Member of the Idaho Senate
- In office December 1, 2020 – November 30, 2022
- Preceded by: Don Cheatham
- Succeeded by: Doug Okuniewicz (redistricting)

Personal details
- Born: August 17, 1979 (age 46) Kootenai County, Idaho, U.S.
- Party: Republican
- Parent: Jack Riggs (father)
- Education: University of Idaho (BFA, MBA)

= Peter Riggs =

American politician and businessman (born 1979)

Peter Riggs (born August 17, 1979) is an American politician and businessman serving as a member of the Idaho Senate from the 3rd district. Elected in November 2020, he assumed office on December 1, 2020.

== Early life and education ==
Riggs was born and raised in Kootenai County, Idaho, the son of politician and physician Jack Riggs. After graduating from Lake City High School, he earned a Bachelor of Fine Arts in musical theatre and Master of Business Administration from the University of Idaho.

== Career ==
In 2001, Riggs appeared in the horror film Shredder. In 2005, he executive produced and starred in Roulette.
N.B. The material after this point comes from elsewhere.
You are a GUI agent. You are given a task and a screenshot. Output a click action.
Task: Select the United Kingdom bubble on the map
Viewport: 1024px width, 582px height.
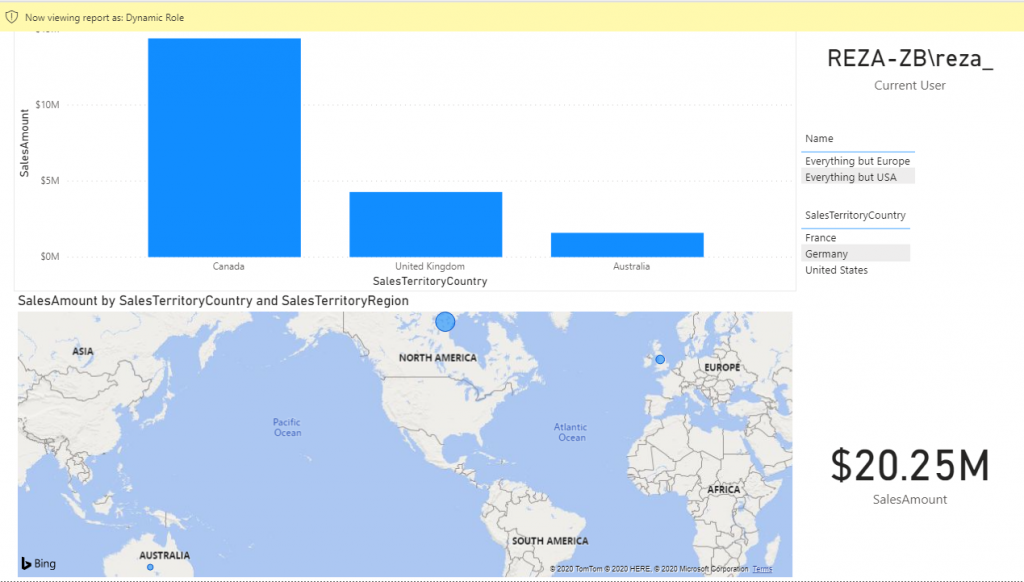tap(660, 359)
In 2003, Riggs became a Pita Pit franchisee. After his father, Jack Riggs, purchased the company, Pete became vice president of brand promotion, president, and president and CEO of the organization's U.S.-based operations. Riggs left the company in December 2018 and became the chief strategy officer of KORE Power, a renewable energy company.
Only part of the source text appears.